Tasks to carry out:
A) According to the punk band interview, what is it that the band lives for?
B) In the punk band interview, why does the band decline to comment specifically on the fights at its shows? Answer in one to three sentences.
C) Continue the punk band interview from its last line.

DS: I think Swedish punks know just as little, perhaps even less, about Italian punk, that Italian punks do about Swedish punk. Unfortunately, that includes us. We would be happy to learn more about the Italian punk-scene and we would be grateful for any information.
Maybe if you don't know that group, it must be something in your behaviour... Aha aha! I saw you drink a lot, there are fights that happen at your shows, between other punx or against the police?
DS: Haha. We never start the fights but we sometimes finish them. If the police shows up at our gigs, then obviously trouble lays ahead. You know punks, eh? On a more serious note, we can not make any specific comments to that question, since we may then risk being charged. I'm sure you can appreciate that?
Do you have a big fan contingent in Sweden? How is the Swedish scene now compared to the past? Do you enjoy playing live?
DS: How big is big? It seems to be bigger than we think. We feel the punk-scene in Sweden goes up and down like a rollercoaster. Unfortunately, at the moment it seems to be very low. That is a shame, since what we live for, is playing live.
Have you already toured Italy? If yes, I'm sorry I didn't notice you, but I come from a "musically depressed area"... If no, when do you think you'll be able to come?
DS: We also come from a musically repressed area. We have not played in Italy, but if there are venues there, that would consider booking us, we will be happy to come over and punk your italian asses off!
A song I really like is Landet Dagen After... I don't understand Swedish, but I think it's about drinking all the night and waking up with a terrible hungover! What does that song actually deals with?
DS: It deals with drinking all night and waking up with a terrible hangover, and about promising oneself never to drink again ... but the next weekend, there you are, headfirst in the gutter again!
I'm sorry, but at the moment I only have Välkomen till Sverige and BlåGula ögon ser dig; how did your sound evolve up to Du är såld! ? And are you already working on another record that will come out soon?

[Dataset entries]
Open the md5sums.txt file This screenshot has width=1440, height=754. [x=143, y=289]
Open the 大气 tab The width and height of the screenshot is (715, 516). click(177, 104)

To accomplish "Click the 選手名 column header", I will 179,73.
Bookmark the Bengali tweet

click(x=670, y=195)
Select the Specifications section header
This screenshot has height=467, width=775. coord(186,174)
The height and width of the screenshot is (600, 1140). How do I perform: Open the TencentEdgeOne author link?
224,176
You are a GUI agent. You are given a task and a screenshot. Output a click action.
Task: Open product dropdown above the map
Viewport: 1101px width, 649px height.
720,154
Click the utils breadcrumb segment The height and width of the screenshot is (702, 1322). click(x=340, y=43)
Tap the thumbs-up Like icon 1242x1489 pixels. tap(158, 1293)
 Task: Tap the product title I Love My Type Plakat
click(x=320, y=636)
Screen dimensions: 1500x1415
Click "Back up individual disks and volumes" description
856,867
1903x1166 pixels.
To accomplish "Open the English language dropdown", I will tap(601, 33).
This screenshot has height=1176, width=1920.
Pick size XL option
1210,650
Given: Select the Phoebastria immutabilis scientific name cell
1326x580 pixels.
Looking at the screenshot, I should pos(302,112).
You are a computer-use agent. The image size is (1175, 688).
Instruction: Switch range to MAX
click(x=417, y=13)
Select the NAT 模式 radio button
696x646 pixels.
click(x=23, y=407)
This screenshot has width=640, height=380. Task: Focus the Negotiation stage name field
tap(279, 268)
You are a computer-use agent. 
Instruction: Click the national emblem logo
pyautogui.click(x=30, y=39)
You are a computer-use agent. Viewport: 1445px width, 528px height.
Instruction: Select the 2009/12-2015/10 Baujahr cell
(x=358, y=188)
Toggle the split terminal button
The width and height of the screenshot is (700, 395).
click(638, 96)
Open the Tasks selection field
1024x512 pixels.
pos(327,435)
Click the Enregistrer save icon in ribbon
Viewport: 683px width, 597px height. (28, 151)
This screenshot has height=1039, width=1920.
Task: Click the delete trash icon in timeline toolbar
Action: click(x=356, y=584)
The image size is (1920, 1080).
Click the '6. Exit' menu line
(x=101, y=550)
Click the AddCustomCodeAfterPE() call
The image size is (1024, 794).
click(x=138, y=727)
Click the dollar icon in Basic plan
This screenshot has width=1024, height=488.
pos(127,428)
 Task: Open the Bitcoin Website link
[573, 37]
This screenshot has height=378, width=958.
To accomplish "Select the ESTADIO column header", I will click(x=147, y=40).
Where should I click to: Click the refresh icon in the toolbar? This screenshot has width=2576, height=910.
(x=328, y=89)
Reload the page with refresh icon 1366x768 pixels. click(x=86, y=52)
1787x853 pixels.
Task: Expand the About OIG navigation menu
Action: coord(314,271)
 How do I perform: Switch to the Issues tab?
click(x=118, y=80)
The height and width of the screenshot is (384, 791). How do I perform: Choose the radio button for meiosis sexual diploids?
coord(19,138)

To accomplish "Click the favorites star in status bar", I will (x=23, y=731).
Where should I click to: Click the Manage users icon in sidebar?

Written responses:
A) Playing live.

B) The band says it cannot give specific comments on that question because doing so might risk getting its members charged.

C)
DS: ONLY? How the hell did you get hold of those? I can tell you that 'Välkommen till Sverige' only exists in 140 copies, and 'Blågula ögon ser dig' in about 250 to 300. Up to 'Du är såld', we have become a bit faster, more aggressive, and more melodious, thanx to our excellent new (since summer 2000) guitarist. Our latest Cd, 'Ditt Liv/Ditt Krig (Your life/Your War), is even faster and more aggressive. After our latest recording, we have a new drummer who is also active in the Swedish crust-band 'Hellshit'. We're excited about how this will influence our next recording.
Which is your favorite Mahalium record? Does it picture the group at its best?
DS:'Ditt Liv/Ditt Krig' is doubtlessly the best recording we have made. It is the best evidence of how the band sounds today since it includes several new versions of older songs, and some new.
I think that you release mainly EPs, compilation tracks and records with few songs... Why did you choose to do that? Do you give importance do self-production? Why?
DS: That is mostly for economical reasons. We can't afford the studio time we would like, but we still would like the audience to hear what we are doing, and not have to wait too long. The reason for our self-production is that there are few punk-labels, and so it's difficult to get a contract. If a contract shows up that meets our requirements, we would sign.
I haven't seen MP3's on your site... Are you against that form of exchanging music? What do you think of Internet and Webzines?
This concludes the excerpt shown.